Document excerpt -
"""
Which is... It starts off... Yeah, let's go. Which Russell, or the narrator, acknowledges the unexpected level of attention their stories have received. By this point, it's probably extremely popular on r slash no sleep. It mentions being questioned about the mysterious stairs in the woods, faces reprimand from superiors, and is warned against speaking further about the stairs...
indicating the sensitivity and secrecy surrounding the topic. So once again, kind of like stifling, like we're not going to get any more of these. This is going to be probably my last post because my job that I just cannot seem to fathom leaving is saying what, which also to by this time with the amount of secrecy behind it, it kind of almost seems like they can't really leave. Like I imagine it's probably like something where it's like, how does a person quit area 51? Yeah.
Right? Yeah. Yeah. Like once you've been in for that long, you're stuck. Mm-hmm. Which, yeah. I mean, it's like there's no way people are just going to let you leave with that information. So maybe it's something where it's like I have to stay. But it starts off with disturbing tales circulating among among rangers, which is many stories are being shared among rangers. Some too unsettling to forget. One story involves a young woman who disappeared with only part of her tongue and lower jaw later found.
cut with precision which uh makes you think of another staircase thing makes you think that like yeah some kind of dimensional traveling like you're saying with like the the piano wire like just got cut right as soon as like maybe a dimension shift or something like that kind of like cube the movie cube makes you think of that a little bit it is familiar to that yeah yeah yeah uh encounters absolutely encounters encounters with more uh black uh eyed entities and
which is the story circulated of black eyed individuals in the woods, imitating natural sounds. One specific tale from a deer hunter details, a terrifying encounter with a human like figure composed of raw meat and hair capable of mimicking sounds, including hunters. That's one of my favorites. That is my favorite. That's one of my favorites. That's my favorite. Good. So good. And I love that it's mimicking sounds, which like the hunters, a gunshot,
I love that. Love, love, love, love that. He says he's in his tent and then he sees what looks like a human face press into the side of the tent. So good. Jumps out and he fires two shots in the air. He looks behind him and it's something made, he describes it as a roadkill shoved in the shape of a person.
"""
Entries provided -
"""
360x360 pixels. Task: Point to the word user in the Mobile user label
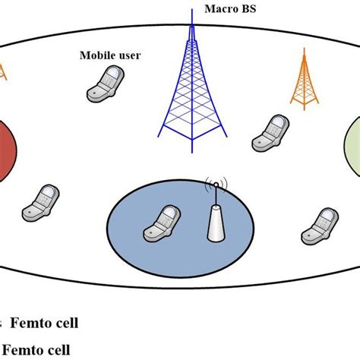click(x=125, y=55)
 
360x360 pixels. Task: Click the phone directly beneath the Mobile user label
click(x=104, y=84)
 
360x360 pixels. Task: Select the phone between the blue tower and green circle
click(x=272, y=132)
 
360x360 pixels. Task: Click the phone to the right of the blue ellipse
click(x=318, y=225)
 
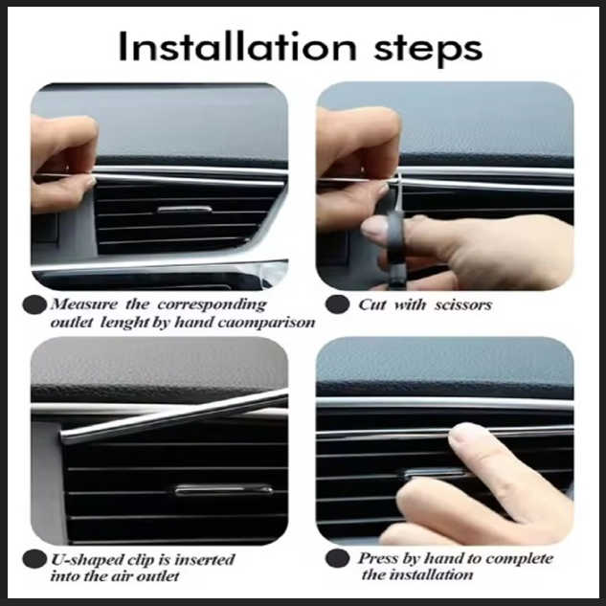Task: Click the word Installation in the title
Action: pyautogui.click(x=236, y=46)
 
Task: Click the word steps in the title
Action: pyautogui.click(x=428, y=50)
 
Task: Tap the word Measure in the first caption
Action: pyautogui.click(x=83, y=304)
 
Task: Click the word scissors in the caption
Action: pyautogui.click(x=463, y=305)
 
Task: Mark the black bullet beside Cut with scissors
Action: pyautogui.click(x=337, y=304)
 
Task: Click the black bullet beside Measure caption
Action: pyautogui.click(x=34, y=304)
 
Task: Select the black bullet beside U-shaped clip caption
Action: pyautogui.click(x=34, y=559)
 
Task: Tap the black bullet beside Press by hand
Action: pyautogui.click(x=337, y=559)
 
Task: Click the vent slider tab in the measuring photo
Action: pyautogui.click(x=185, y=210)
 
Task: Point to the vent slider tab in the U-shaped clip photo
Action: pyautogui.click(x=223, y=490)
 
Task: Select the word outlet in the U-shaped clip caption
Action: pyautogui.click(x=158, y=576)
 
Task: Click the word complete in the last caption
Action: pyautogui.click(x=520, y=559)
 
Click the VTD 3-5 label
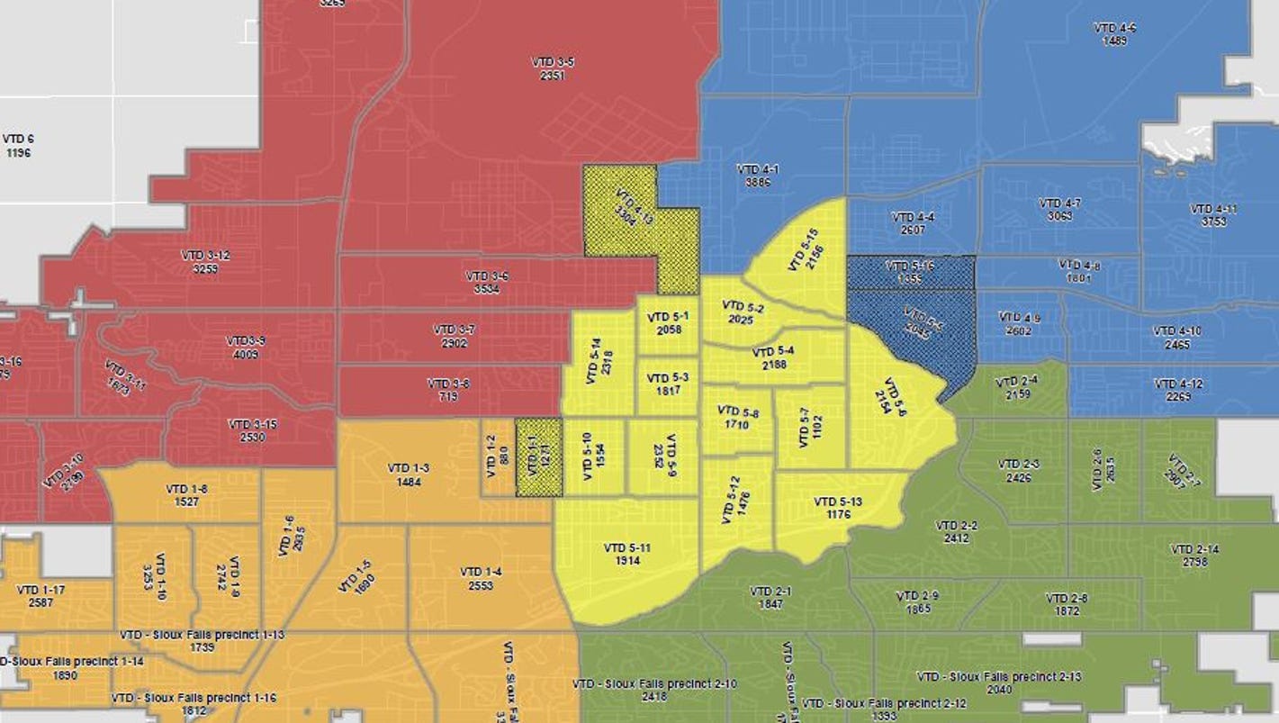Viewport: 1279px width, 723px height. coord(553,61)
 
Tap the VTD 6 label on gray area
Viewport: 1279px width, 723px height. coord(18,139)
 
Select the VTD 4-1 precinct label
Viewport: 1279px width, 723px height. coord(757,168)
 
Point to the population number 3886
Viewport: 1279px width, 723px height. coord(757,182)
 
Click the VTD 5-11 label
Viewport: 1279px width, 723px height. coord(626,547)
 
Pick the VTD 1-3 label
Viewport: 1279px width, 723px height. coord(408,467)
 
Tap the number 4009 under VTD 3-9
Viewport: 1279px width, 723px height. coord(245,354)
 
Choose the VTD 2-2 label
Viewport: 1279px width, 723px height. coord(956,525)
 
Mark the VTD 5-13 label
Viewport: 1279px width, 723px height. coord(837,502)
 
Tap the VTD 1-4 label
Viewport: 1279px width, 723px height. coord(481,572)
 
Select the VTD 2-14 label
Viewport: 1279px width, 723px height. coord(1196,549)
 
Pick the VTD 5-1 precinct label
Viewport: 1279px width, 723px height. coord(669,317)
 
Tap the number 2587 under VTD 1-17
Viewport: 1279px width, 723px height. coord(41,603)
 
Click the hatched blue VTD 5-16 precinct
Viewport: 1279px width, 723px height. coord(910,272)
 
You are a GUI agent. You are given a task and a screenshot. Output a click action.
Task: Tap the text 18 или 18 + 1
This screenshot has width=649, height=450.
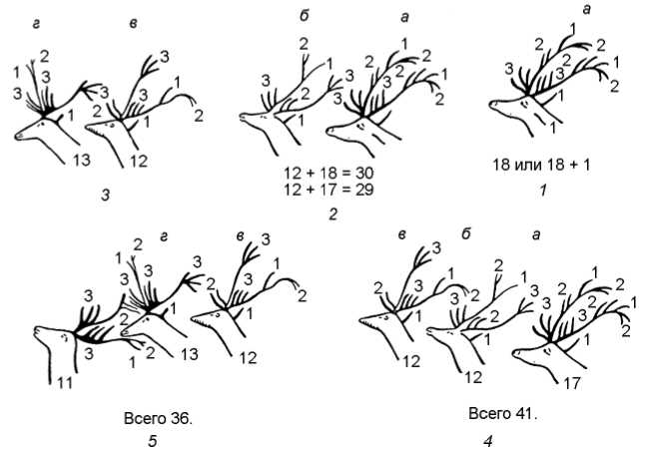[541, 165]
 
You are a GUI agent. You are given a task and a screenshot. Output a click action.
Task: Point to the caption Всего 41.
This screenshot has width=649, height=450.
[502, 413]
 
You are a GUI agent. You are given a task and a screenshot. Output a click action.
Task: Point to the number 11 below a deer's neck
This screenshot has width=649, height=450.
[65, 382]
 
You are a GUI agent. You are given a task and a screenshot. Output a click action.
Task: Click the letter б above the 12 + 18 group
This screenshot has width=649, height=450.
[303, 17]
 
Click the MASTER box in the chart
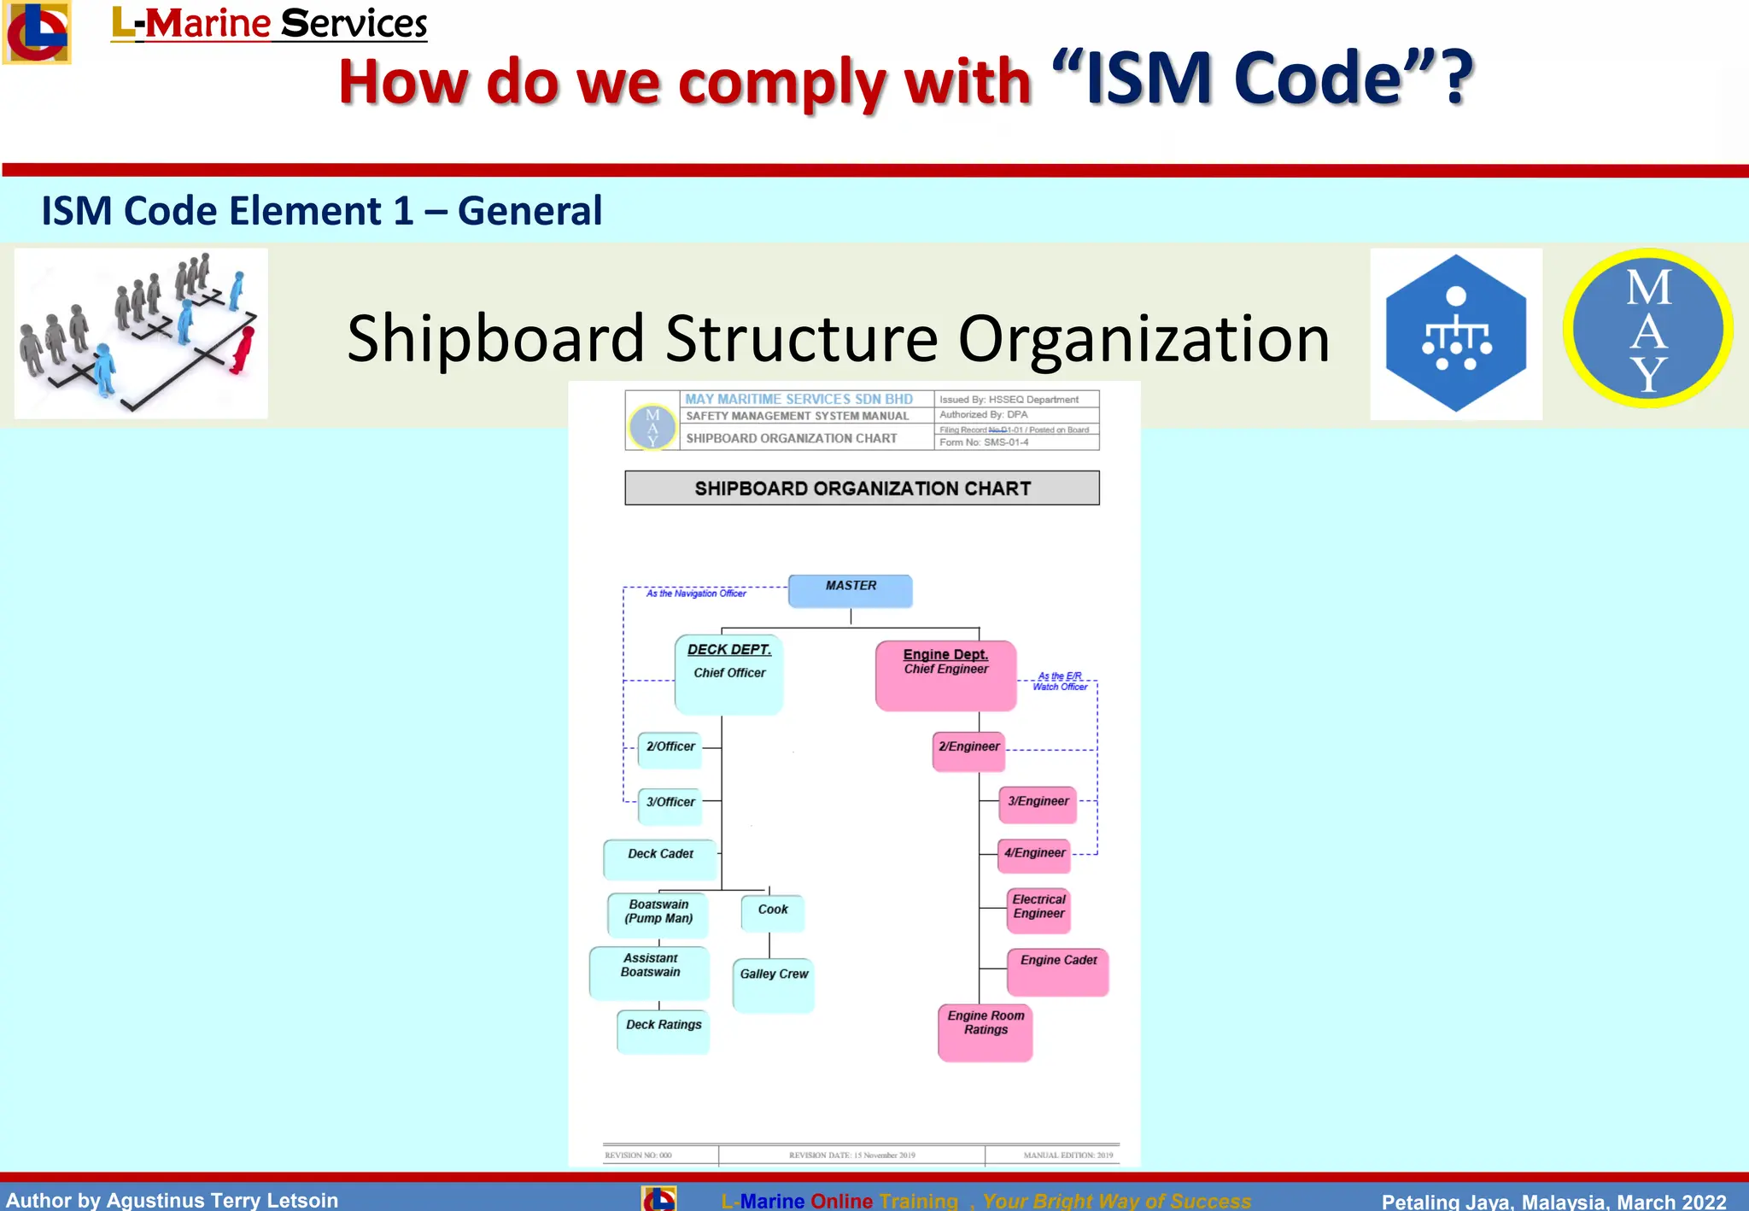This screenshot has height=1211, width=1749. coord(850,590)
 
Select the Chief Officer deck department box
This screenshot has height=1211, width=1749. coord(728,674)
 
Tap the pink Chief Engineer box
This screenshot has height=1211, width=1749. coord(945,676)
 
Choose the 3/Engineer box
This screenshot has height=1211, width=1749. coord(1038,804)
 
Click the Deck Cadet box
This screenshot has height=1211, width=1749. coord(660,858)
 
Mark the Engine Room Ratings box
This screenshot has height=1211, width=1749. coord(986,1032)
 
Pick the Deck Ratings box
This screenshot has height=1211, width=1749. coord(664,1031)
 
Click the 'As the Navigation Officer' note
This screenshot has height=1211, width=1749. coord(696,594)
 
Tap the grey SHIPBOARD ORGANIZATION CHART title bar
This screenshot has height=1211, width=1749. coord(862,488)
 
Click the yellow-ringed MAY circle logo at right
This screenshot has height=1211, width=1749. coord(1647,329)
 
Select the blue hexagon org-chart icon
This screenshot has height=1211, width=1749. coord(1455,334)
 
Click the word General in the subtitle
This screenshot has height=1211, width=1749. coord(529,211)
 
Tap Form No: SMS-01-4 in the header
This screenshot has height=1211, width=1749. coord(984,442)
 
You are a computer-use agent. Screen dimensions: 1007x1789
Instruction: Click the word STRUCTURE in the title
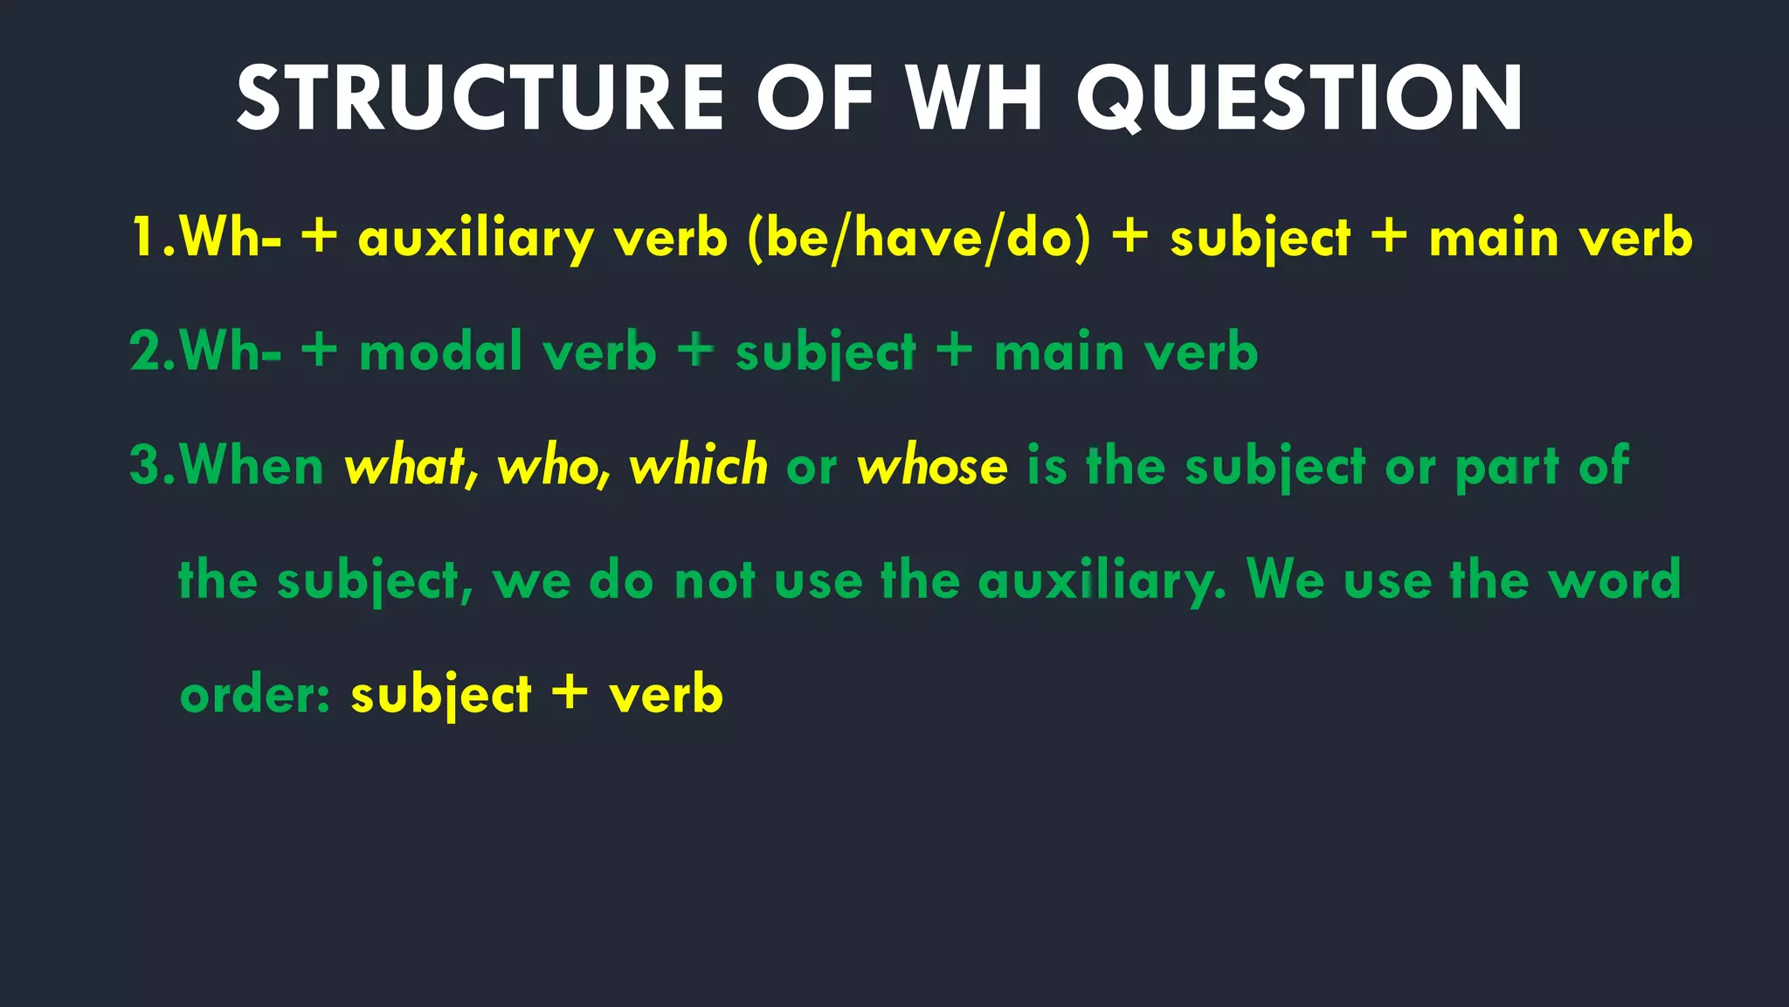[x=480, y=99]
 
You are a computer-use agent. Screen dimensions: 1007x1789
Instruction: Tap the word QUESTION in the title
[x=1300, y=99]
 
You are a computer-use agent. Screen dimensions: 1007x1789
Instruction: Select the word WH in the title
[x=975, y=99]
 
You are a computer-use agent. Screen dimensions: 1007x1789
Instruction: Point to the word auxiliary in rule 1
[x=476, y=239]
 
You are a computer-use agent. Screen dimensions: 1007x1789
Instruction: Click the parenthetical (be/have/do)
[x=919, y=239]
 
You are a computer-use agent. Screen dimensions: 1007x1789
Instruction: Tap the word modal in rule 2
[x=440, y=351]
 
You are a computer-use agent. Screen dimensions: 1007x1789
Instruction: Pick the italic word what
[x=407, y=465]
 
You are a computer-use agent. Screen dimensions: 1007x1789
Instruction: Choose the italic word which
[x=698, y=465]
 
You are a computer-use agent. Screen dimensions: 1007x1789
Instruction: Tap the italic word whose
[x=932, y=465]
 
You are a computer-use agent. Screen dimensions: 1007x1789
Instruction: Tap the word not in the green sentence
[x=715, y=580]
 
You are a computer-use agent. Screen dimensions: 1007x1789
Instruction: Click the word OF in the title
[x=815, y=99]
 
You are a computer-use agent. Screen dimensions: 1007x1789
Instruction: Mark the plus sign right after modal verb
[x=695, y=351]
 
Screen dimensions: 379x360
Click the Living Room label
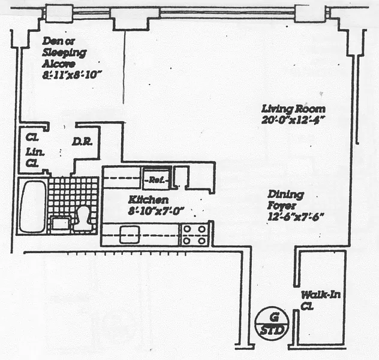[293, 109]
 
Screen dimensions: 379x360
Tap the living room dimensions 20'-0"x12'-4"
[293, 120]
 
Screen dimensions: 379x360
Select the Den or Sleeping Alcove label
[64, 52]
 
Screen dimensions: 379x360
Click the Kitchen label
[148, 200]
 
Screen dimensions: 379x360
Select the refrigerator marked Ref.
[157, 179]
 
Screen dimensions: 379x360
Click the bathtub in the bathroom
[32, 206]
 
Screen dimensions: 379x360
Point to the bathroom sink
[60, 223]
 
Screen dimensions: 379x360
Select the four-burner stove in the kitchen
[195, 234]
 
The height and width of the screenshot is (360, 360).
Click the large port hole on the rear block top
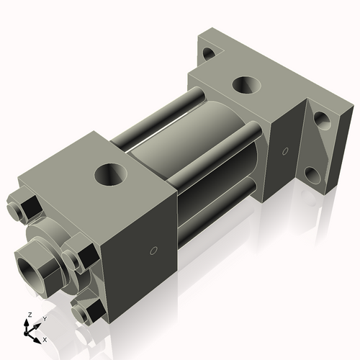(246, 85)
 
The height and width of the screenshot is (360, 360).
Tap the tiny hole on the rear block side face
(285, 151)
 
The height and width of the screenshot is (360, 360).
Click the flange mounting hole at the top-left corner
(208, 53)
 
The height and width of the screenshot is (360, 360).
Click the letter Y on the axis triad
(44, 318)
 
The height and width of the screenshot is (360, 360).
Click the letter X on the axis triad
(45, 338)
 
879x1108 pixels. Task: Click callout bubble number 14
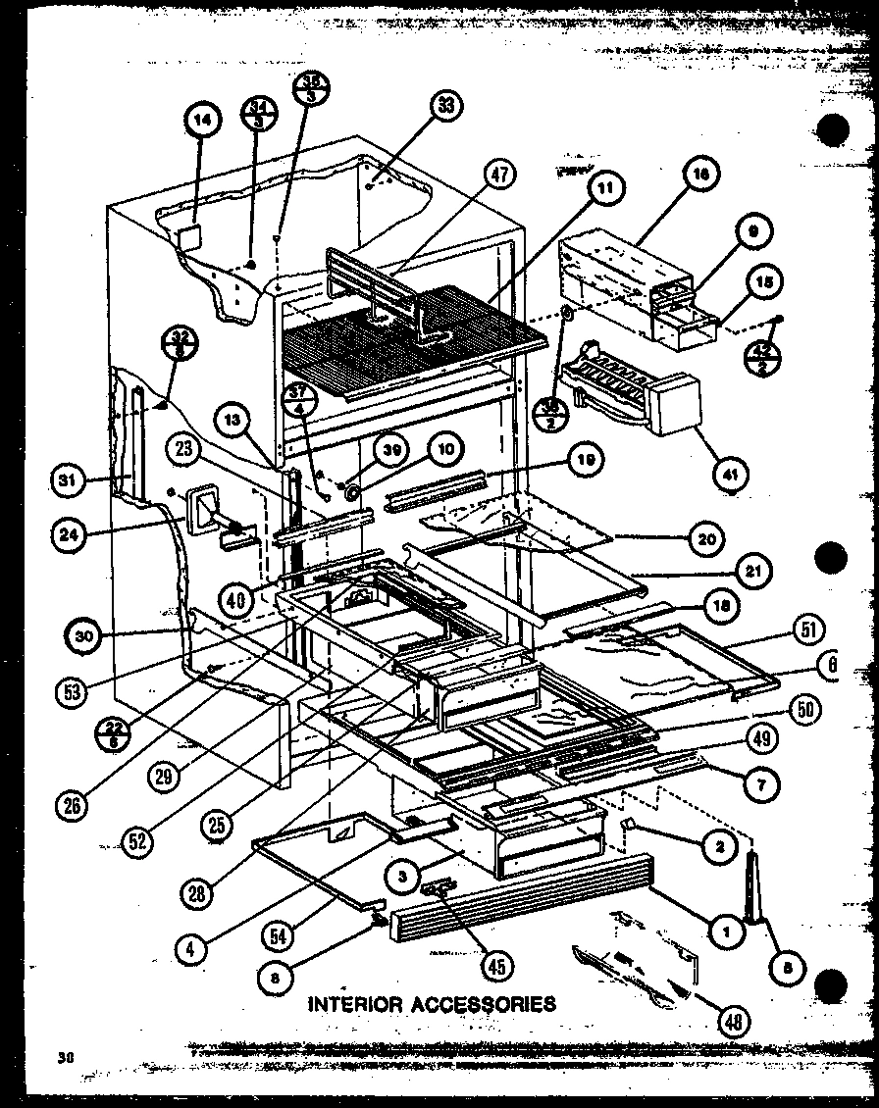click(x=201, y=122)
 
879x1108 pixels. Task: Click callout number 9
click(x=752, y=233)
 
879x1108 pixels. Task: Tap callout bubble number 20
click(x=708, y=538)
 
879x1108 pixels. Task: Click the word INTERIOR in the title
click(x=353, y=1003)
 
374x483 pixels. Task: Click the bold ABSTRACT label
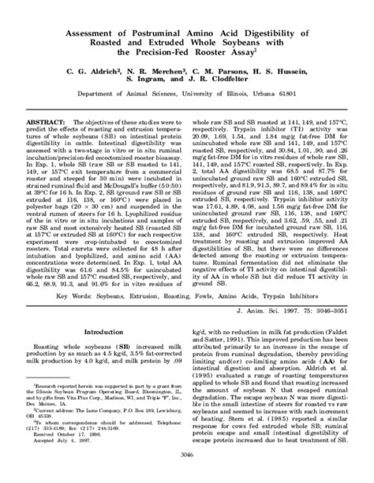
"""
Problems -
1. Repeat the passage of the transcript about the stairs in the woods from "Which is... It" up to and including "about the stairs...".
2. Express the listing, from its first line up to and including the line with "Action: pyautogui.click(x=236, y=46)", as a Markdown table with the columns Line and Text, skipping blank lines. Leave the pictures out.

Responses to the exercise -
1.
Which is... It starts off... Yeah, let's go. Which Russell, or the narrator, acknowledges the unexpected level of attention their stories have received. By this point, it's probably extremely popular on r slash no sleep. It mentions being questioned about the mysterious stairs in the woods, faces reprimand from superiors, and is warned against speaking further about the stairs...

2.
| Line | Text |
|---|---|
| 1 | 360x360 pixels. Task: Point to the word user in the Mobile user label |
| 2 | click(x=125, y=55) |
| 3 | 360x360 pixels. Task: Click the phone directly beneath the Mobile user label |
| 4 | click(x=104, y=84) |
| 5 | 360x360 pixels. Task: Select the phone between the blue tower and green circle |
| 6 | click(x=272, y=132) |
| 7 | 360x360 pixels. Task: Click the phone to the right of the blue ellipse |
| 8 | click(x=318, y=225) |
| 9 | Task: Click the word Installation in the title |
| 10 | Action: pyautogui.click(x=236, y=46) |